AN ELECTRON MICROSCOPE STUDY OF THE DEVELOPMENT OF A MOUSE HEPATITIS VIRUS IN TISSUE CULTURE CELLS

AN ELECTRON MICROSCOPE STUDY OF THE DEVELOPMENT OF A MOUSE HEPATITIS VIRUS IN TISSUE CULTURE CELLS

J F DAVID-FERREIRA et al. J Cell Biol. 1965 Jan.

Abstract

Samples taken at different intervals of time from suspension cultures of the NCTC 1469 line of mouse liver-derived (ML) cells infected with a mouse hepatitis virus have been studied with the electron microscope. The experiments revealed that the viruses are incorporated into the cells by viropexis within 1 hour after being added to the culture. An increasing number of particles are found later inside dense cytoplasmic corpuscles similar to lysosomes. In the cytoplasm of the cells from the samples taken 7 hours after inoculation, two organized structures generally associated and never seen in the controls are observed: one consists of dense material arranged in a reticular disposition (reticular inclusion); the other is formed by small tubules organized in a complex pattern (tubular body). No evidence has been found concerning their origin. Their significance is discussed. With the progression of the infection a system of membrane-bounded tubules and cisternae is differentiated in the cytoplasm of the ML cells. In the lumen of these tubules or cisternae, which are occupied by a dense material, numerous virus particles are observed.
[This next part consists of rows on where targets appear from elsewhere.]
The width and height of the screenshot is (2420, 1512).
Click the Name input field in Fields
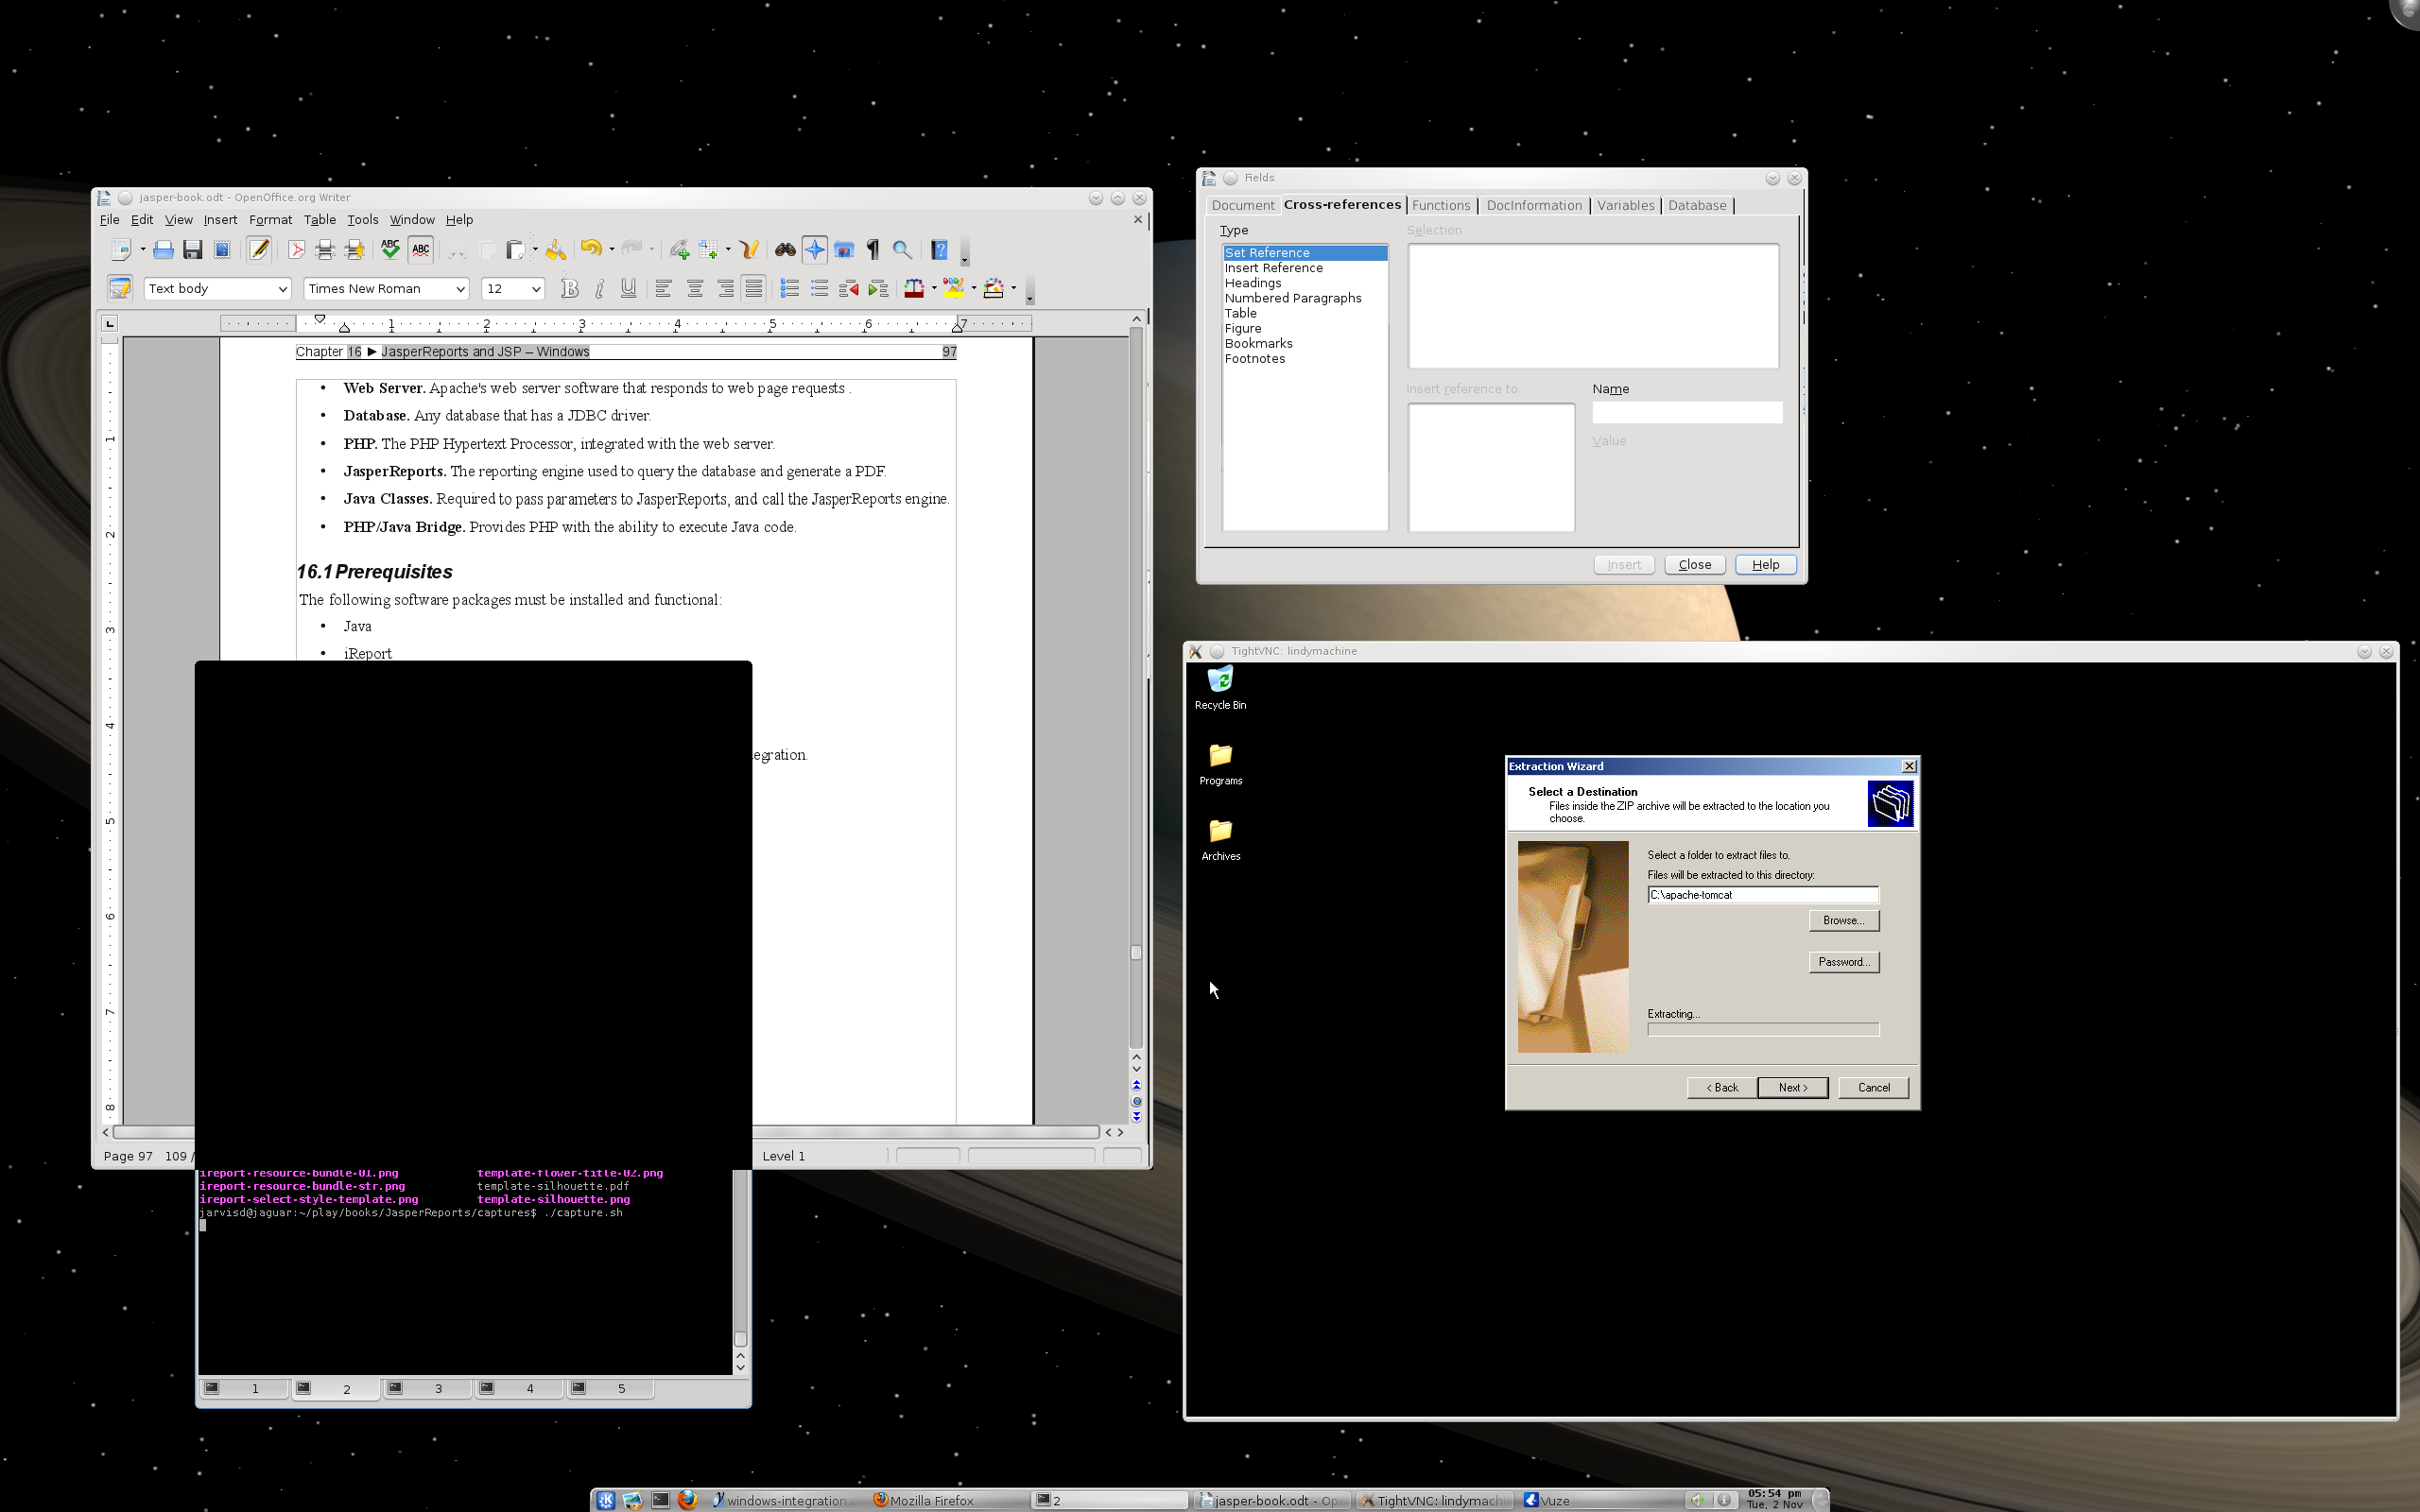pos(1686,412)
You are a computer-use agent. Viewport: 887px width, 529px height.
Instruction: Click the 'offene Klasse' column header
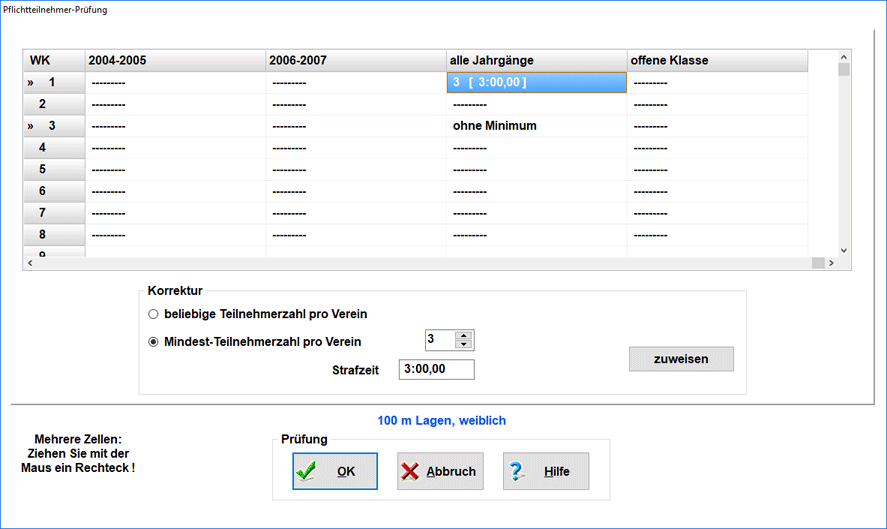717,61
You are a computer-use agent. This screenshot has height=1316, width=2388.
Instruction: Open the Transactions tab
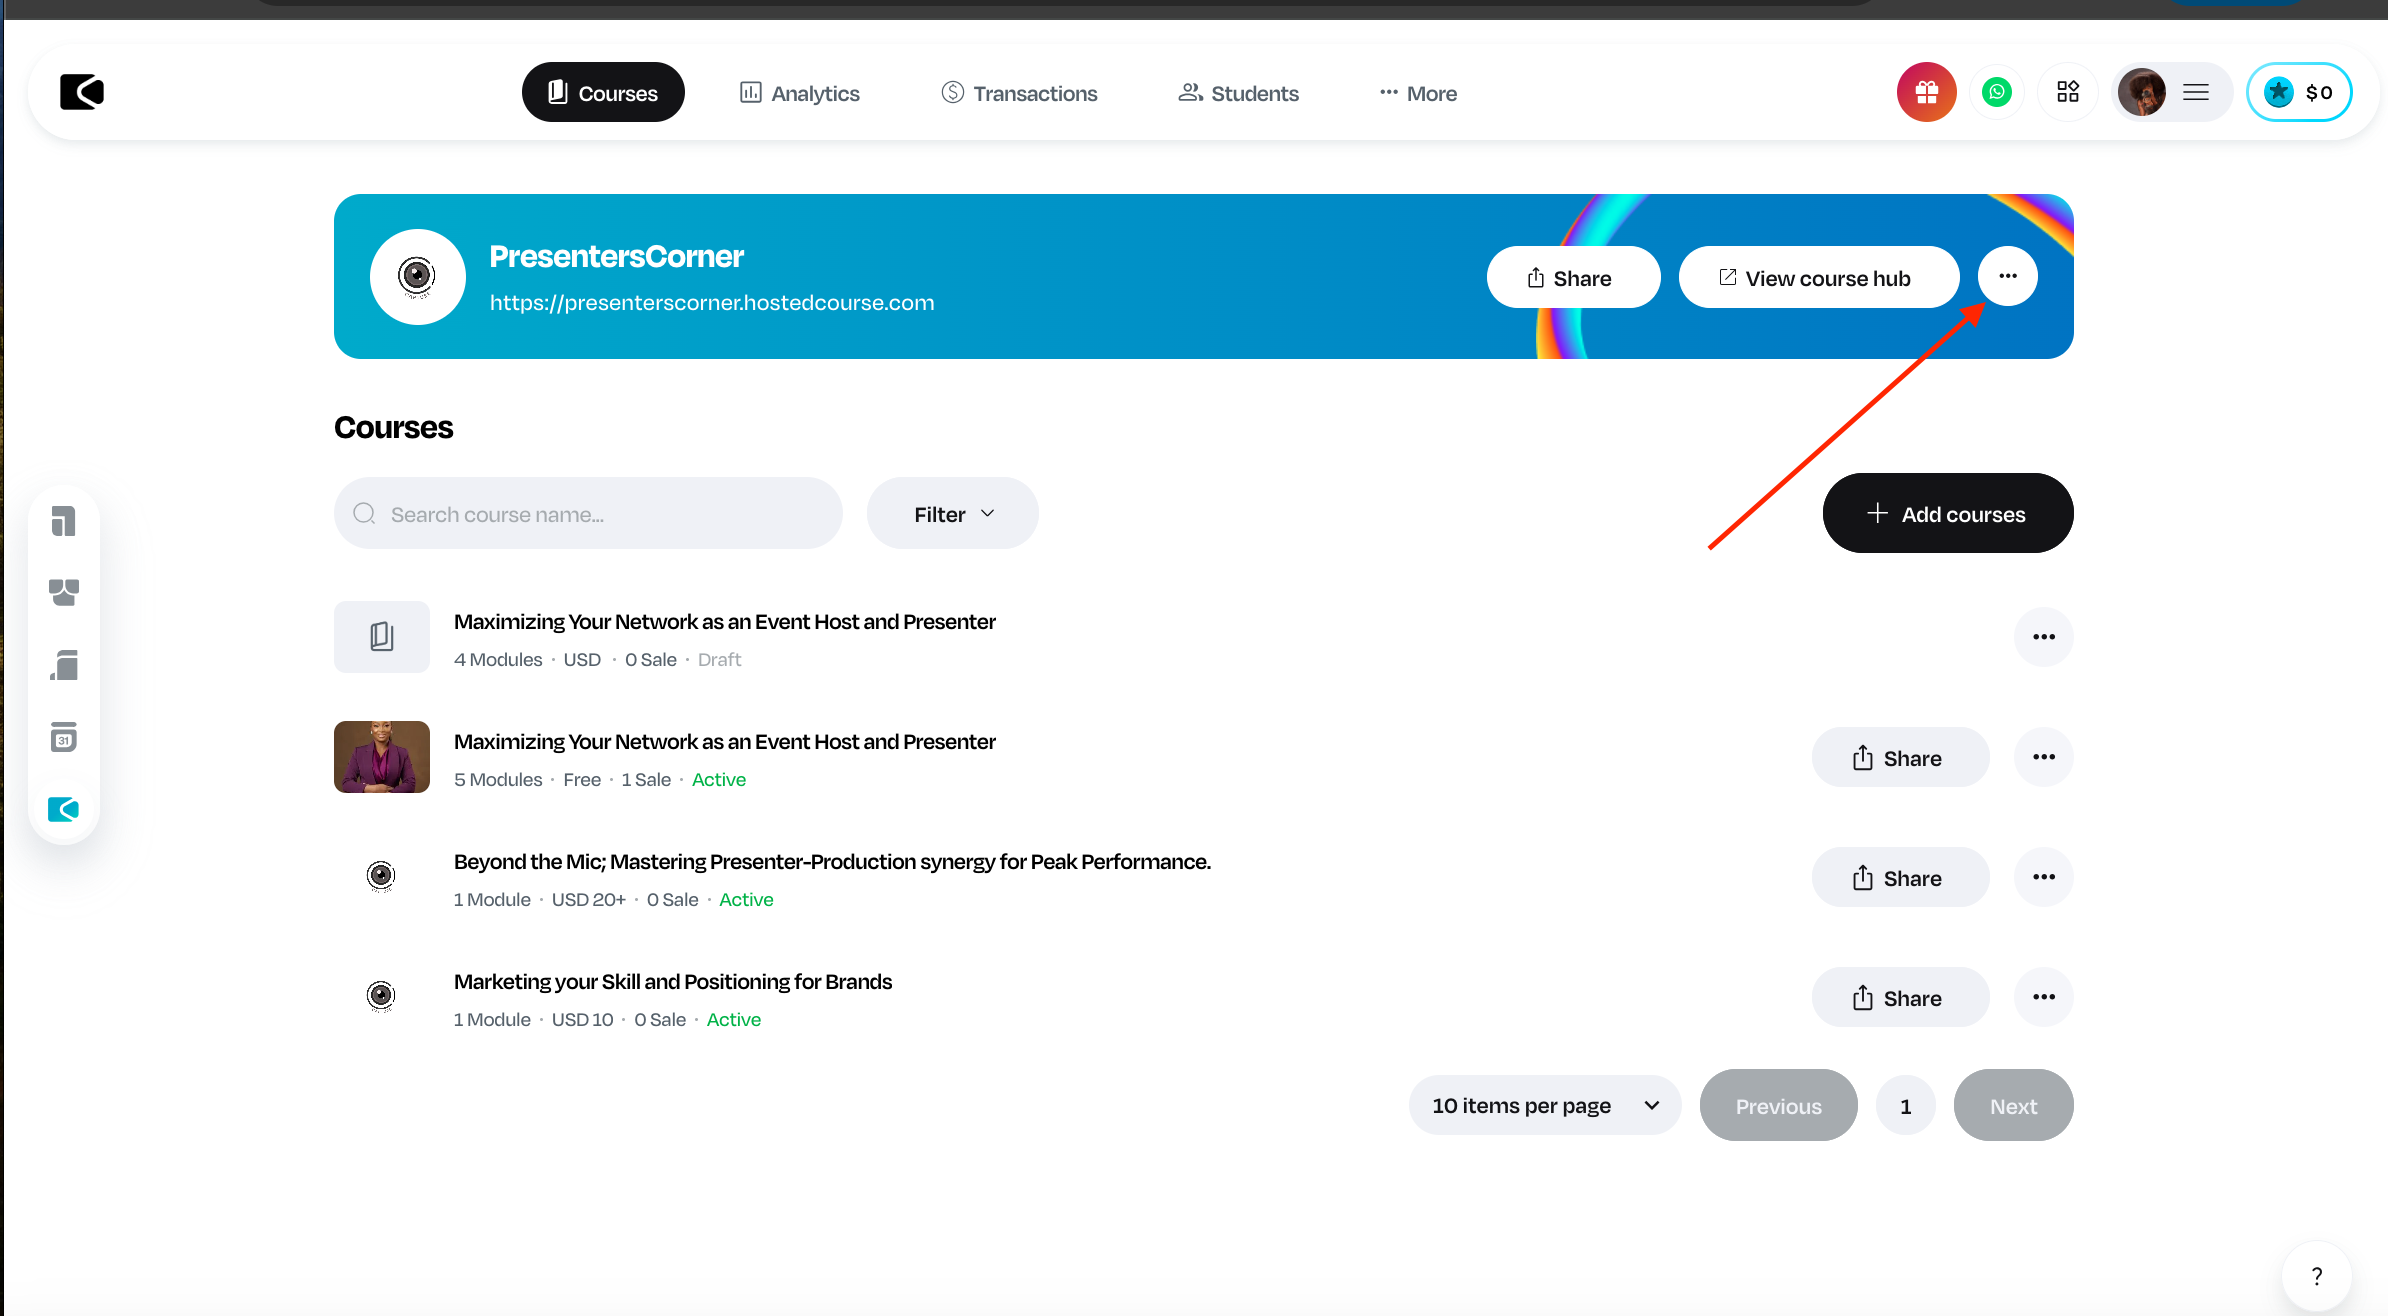point(1019,93)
The virus particles which originate in association with the limiting membranes of tubules and cisternae are released into their lumen by a "budding" process. The virus particles are 75 mmicro in diameter and possess a nucleoid constituted of dense particles or rods limiting an electron transparent core. The virus limiting membrane is sometimes covered by an outer layer of a dense material. In the cells from the samples taken 14 to 20 hours after inoculation, larger zones of the cell cytoplasm are occupied by inclusion bodies formed by channels or cisternae with their lumens containing numerous virus particles. In the samples taken 20 hours or more after the inoculation numerous cells show evident signs of degeneration.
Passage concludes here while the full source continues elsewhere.